Hellen
I like the storyline of this show,it attract me so much
CheerupSilver
Very Cool!!!
Beanbioca
As Good As It Gets
preppy-3
Film version of a Bette Midler stage show. After the huge hit movie "The Rose" Hollywood figured that America was ready to see Bette Midler uncensored on stage. Well--they weren't. Film critics were horrified and/or found the film way too stagy. Also it was made VERY clear that the jokes were really extreme and vulgar. This movie pretty much bombed. But come on! What where they expecting? "The Rose" wasn't exactly PG material. I'm a Bette Midler fan myself but I wasn't too impressed with this. When she's joking it's absolutely hysterical and she does some great songs ("Shiver Me Timbers", "The Rose", "Going to the Chapel") and the stage show is very elaborate. But you never forget you're watching a stage show and uninspired direction doesn't help. Also Midler (unwisely) does some rock'n'roll towards the end which just doesn't work. There are some obvious cuts in the performance too. Still, it has plenty of good moments and doesn't overstay it's welcome. Bette Midler fans will want to check this out. All others--use your own judgment.
Syl
Bette Midler is truly a versatile performer. She can sing and act better than the rest of perrformers today. Her taped show is a great example of her abilities to truly dazzle the crowd. She still does that today 25 years after this concert has aired. Bette comes alive on stage more so than in film or television. In this taping, she really is at her best and peak despite her personal problems. I was hoping to see Katey Sagal as one of her Harlettes but she wasn't in this one. My best advice to Bette is to go back on tour. I never did understand the mermaid thing but Bette takes it to a new level. She has an amazing energy and can belt out "the Rose" and the songs before she returned in 1986. This taping must have happened before her nervous breakdown. Bette has performed everywhere imaginable from gay bathhouses in Greenwich Village to Radio City Music Hall uptown. This taped version is quite an event without pushing the envelope even by today's standard. She is still pretty tame in comparison and she can teach the younger generation of performers that you don't have to bare it all to grab their attention. Bette knows that people have paid good money to be entertained by her and she does that. She always does that and that's why she is one of the best live performers of our generation.
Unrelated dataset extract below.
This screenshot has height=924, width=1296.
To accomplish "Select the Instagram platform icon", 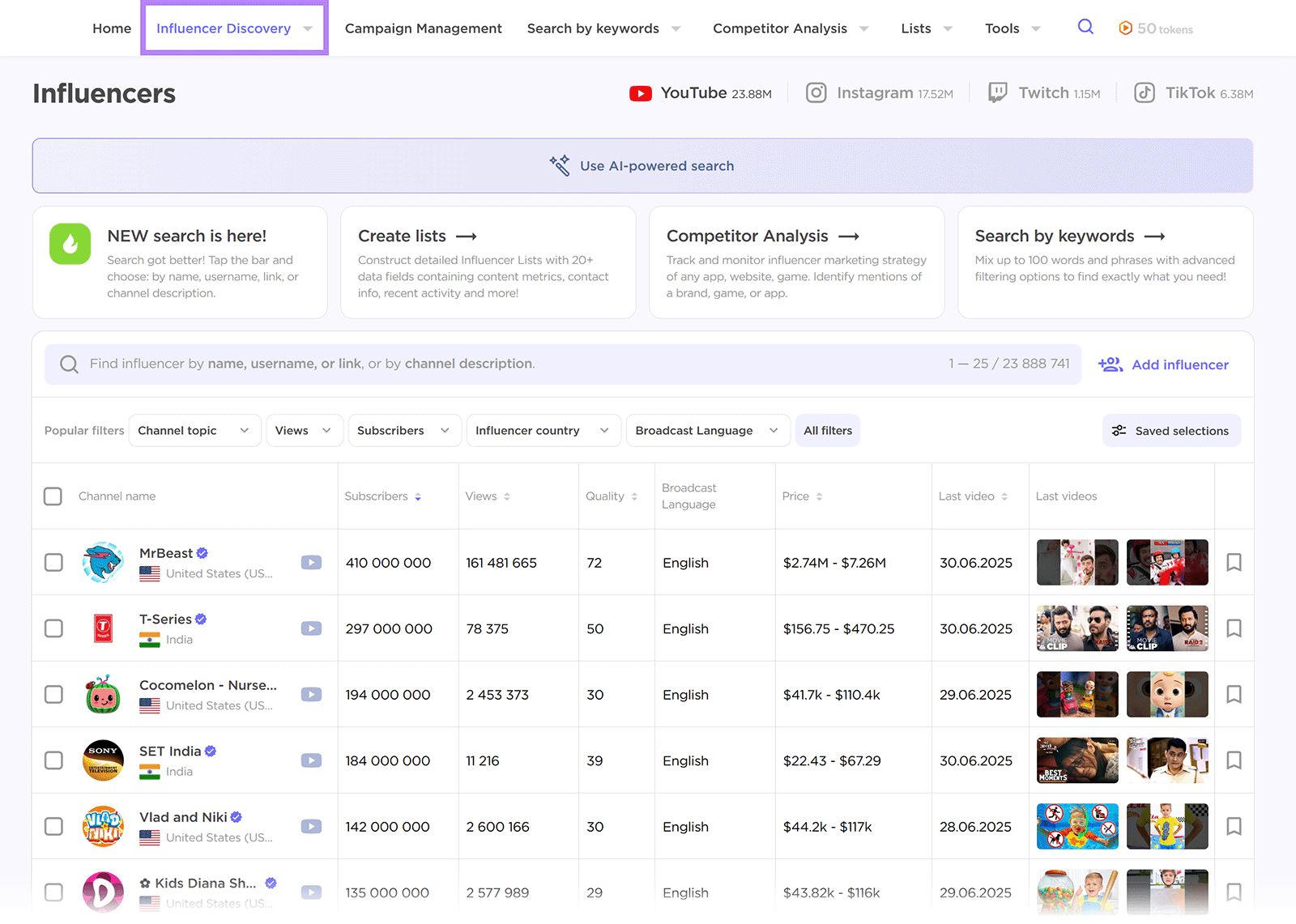I will coord(816,92).
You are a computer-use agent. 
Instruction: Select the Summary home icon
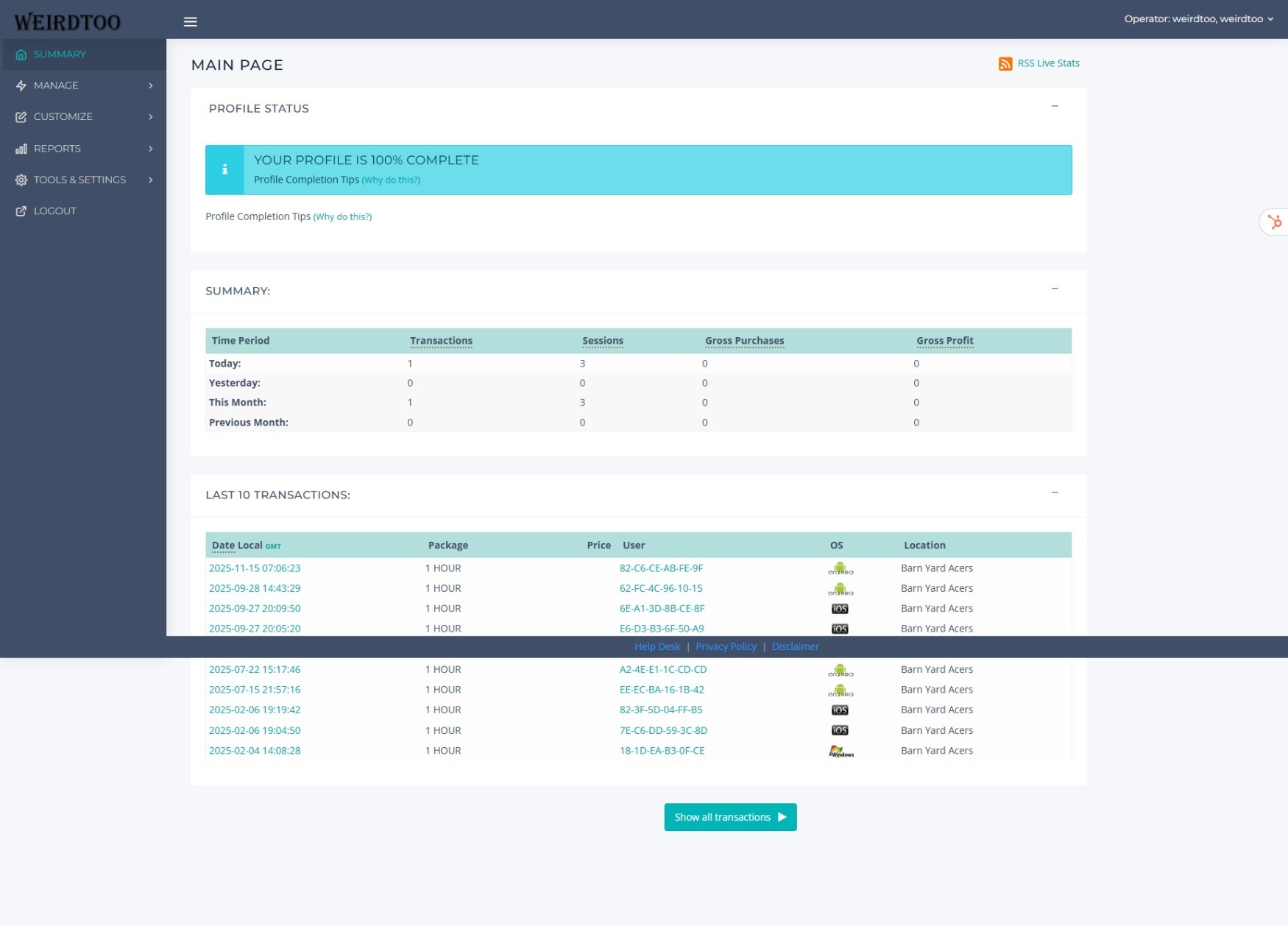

Sing on, Bette.
belisanda
Yes I was a very naughty girl to watch this at age 12 - but come on, it was on network television where I lived and starting at 10 pm...I fell in love with her here. Her comedy flare, her emotional rendering of some songs, her sheer mad-rock ones of others. It made me want to see "The Rose" (which I did) sing "Shiver Me Timbers" all day long and expect ever grander things from her Live (which eventually I got). She seems to exude so much emotion one minute, then so much raunchy humor the other. I just loved the fact that the concert/performance was introduced the way it was. And her hairdo has never quite been the same again, has it? Though myself, ultimate 80s girl-fashion victim went to the altar of sacrifice in that respect, too - just because on top of everything she did so damned well, she just looked so gorgeous.Perfect intro to her many talents!
Steven Rubio
I wanted to like it, because Bette Midler circa 1980 was someone you'd like to like. And you can see previews of future acts from Madonna to Hedwig (one of the Harlettes is even named "Hedwig"). But ... well, there's no nice way to say it, and her fans would disagree, but Bette Midler's a kinda awful singer, goes flat on a regular basis, not flat like when Lucinda Williams lets her twang get the best of her, but flat as in missing the note. And while I admire Midler's desire to sing rock, and she's better at it than Barbra Streisand, "Fire Down Below" is mostly awful, and this Bruce fan cringed when she threw in a bit of "E Street Shuffle." Kael loved Midler, and I can see why, but I give it a 5 on a scale of 10.